Pete Broderick ’84
Renaissance Man of Steel

By Donna Parker

Pete Broderick ’84 has an infectious laugh guaranteed to bring a smile to your face. Little would you know that he’s a hard-driving attorney who just helped ink a major business deal bringing Toyota to San Antonio, in addition to being a tough competitor in the grueling Ironman triathlete competitions. After all, only the truly brave would attempt a 2.4 mile swim, 26.2 mile marathon and 112 mile bike ride all on the same day.

“If you asked me when I was 30 if I’d be doing this, I would have thought you were crazy!” jokes Pete, who at 43 will compete in his third Ironman competition this fall.

So, many afternoons he clicks his briefcase shut and snaps on his bike petals for a 60-mile strenuous ride through the Texas Hill Country, always in training for the next Ironman. This, even though he couldn’t straighten up after riding his bike during the first competition, and the second year he competed, he fell down.

“No matter what you go through, the elation of the sport makes you forget and go back and do it again.”

Athletics is nothing new for Pete, who was an honorable mention for All-American at Trinity.

“Football opened up a lot of doors for me, but was never meant to be my profession. I chose Trinity because I wanted to play, but it was the only place they demonstrated that academics came first,” says Pete, who jokingly adds, “It was also warm there in February.”

A self-described “under-motivated student,” Pete majored in economics and business administration and credits professors such as Richard Butler and Darryl Waldron for teaching him effective business skills, useful in the Toyota deal.

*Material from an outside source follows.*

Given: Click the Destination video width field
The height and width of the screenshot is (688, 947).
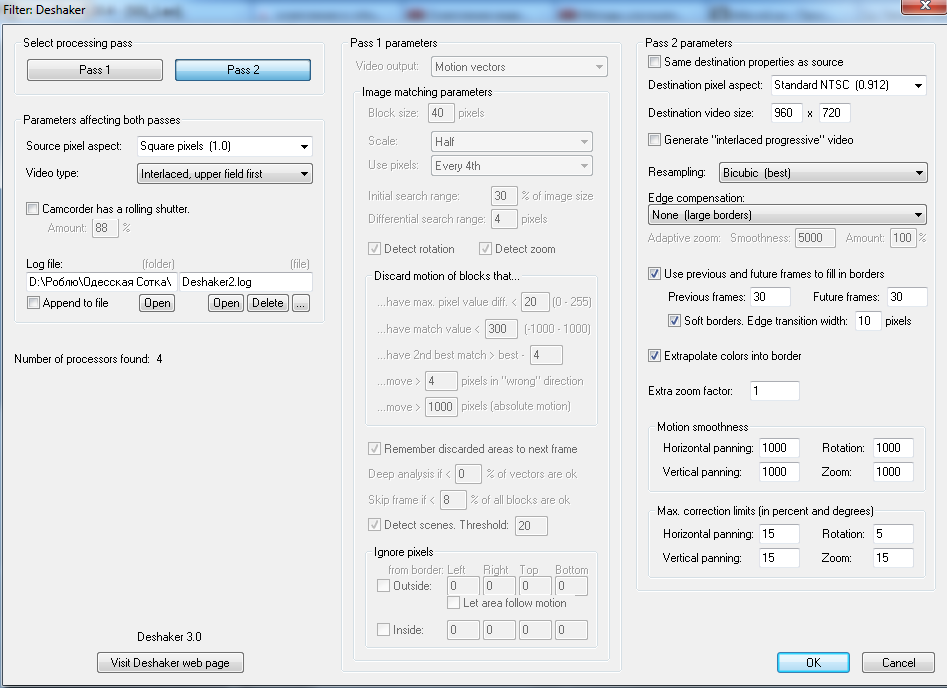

Pete represented the City of San Antonio in an economic development project which culminated in the selection of San Antonio by Toyota Motor Manufacturing North America as the location of a large automotive assembly plant.

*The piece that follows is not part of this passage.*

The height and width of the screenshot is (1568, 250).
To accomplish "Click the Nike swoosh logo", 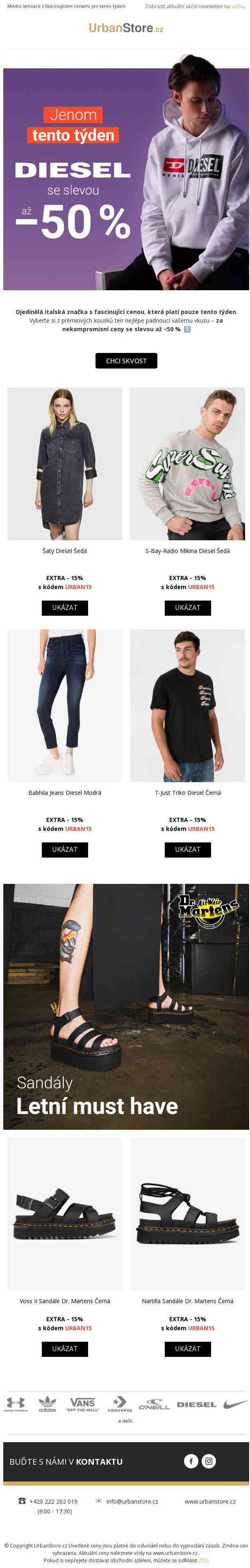I will (x=235, y=1404).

“You don’t often have an opportunity to participate in something that will have such a profound impact on people’s lives in terms of jobs and economic opportunity.”

But this Ironman’s greatest achievement so far isn’t winning a trophy or landing a business deal – it’s a 5-month-old bundle of joy named Will.

“Everyone had always told me that words aren’t enough to describe the depth of emotion you feel when you have a child. At the moment of his birth, I was taken to a new level of joy,” Pete reflects, proving that even men of steel can have a soft spot in their heart.